» **Given text**
We can make a map of the records. For that, we can use a handy function from the `obistools` package.

In [None]:
library(obistools)

plot_map(lych_var)

OBIS is different in that it was created and is optimized for marine data. It matches its taxonomic names (the species identity) with the World Register of Marine Species (WoRMS). Each species (or any other taxonomic level) has a unique ID called **AphiaID**. You can see for example the entry for _Lytechinus variegatus_ [here.](https://www.marinespecies.org/aphia.php?p=taxdetails&id=367850)

This is important because species names can change over time, in case a species is reclassified into another group or when we discover that one species can be in fact multiple species.

The `occurrence` function also accepts taxonid. So, the same we did on the first cell, can be done with:

In [None]:
# This is the same as
# lych_var <- occurrence("Lytechinus variegatus")
lych_var <- occurrence(taxonid = 367850)

Let's try the other taxonomic levels:

In [None]:
lych_genus <- occurrence("Lytechinus")

nrow(lych_genus)
table(lych_genus$scientificName)

toxop_fam <- occurrence("Toxopneustidae")

nrow(toxop_fam)
table(toxop_fam$scientificName)

» **Dataset entries**
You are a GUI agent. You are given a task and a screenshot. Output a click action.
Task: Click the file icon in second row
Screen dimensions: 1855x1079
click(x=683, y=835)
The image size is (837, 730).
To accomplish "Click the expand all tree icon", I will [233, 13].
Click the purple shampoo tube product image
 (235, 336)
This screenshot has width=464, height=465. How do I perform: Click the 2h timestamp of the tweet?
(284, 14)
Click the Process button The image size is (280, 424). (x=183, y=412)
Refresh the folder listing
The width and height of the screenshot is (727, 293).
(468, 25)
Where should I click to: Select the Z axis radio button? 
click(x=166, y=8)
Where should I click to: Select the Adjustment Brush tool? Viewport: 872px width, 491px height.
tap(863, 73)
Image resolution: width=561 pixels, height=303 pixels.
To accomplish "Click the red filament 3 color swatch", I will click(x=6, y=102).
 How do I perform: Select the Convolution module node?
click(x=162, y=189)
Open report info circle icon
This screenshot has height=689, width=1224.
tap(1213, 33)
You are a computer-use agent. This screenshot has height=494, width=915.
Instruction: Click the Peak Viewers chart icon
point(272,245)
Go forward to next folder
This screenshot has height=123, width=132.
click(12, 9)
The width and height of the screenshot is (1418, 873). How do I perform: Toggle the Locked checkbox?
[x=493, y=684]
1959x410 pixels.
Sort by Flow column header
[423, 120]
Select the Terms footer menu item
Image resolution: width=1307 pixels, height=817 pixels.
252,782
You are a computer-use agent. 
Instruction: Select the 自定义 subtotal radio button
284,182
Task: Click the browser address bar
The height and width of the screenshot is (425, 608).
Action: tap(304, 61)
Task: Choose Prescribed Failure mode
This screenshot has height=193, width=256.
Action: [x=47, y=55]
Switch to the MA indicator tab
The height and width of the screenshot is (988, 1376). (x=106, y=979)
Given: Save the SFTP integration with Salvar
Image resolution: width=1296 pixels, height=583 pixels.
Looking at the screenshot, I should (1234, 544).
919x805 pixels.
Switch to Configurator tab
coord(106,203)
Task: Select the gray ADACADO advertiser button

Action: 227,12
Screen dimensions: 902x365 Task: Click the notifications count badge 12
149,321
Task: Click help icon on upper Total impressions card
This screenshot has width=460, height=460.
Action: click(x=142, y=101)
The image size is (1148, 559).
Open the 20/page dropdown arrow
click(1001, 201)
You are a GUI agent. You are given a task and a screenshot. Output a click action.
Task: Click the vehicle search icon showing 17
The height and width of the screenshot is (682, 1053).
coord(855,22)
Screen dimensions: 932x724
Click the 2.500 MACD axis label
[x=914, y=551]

» **Stated exercise**
Continue the R walkthrough on querying OBIS occurrence data from the point where it stops.

» **Exercise output**
### 2. Getting dataset information

Records are organized in **datasets** that group data that was collected in a particular survey, study, monitoring, etc. We can get additional information about datasets using the `dataset` function (which can also be used to list all datasets for a specific `scientificName`).

In [None]:
# Get the number of records by dataset
lych_var_ds <- lych_var |> 
    group_by(dataset_id) |> 
    summarise(records = n())

high_n <- lych_var_ds[order(lych_var_ds$records, decreasing = T), "dataset_id"][1,]

ds_info <- dataset(datasetid = high_n$dataset_id)

head(ds_info[,1:5])

### 3. Downloading records for a region

There are two ways to download data for a specific region. The first is to use the OBIS regions. You can explore it using the mapper, for example this one: https://mapper.obis.org/?areaid=27

This is the region of Trindade archipelago, in Brazil.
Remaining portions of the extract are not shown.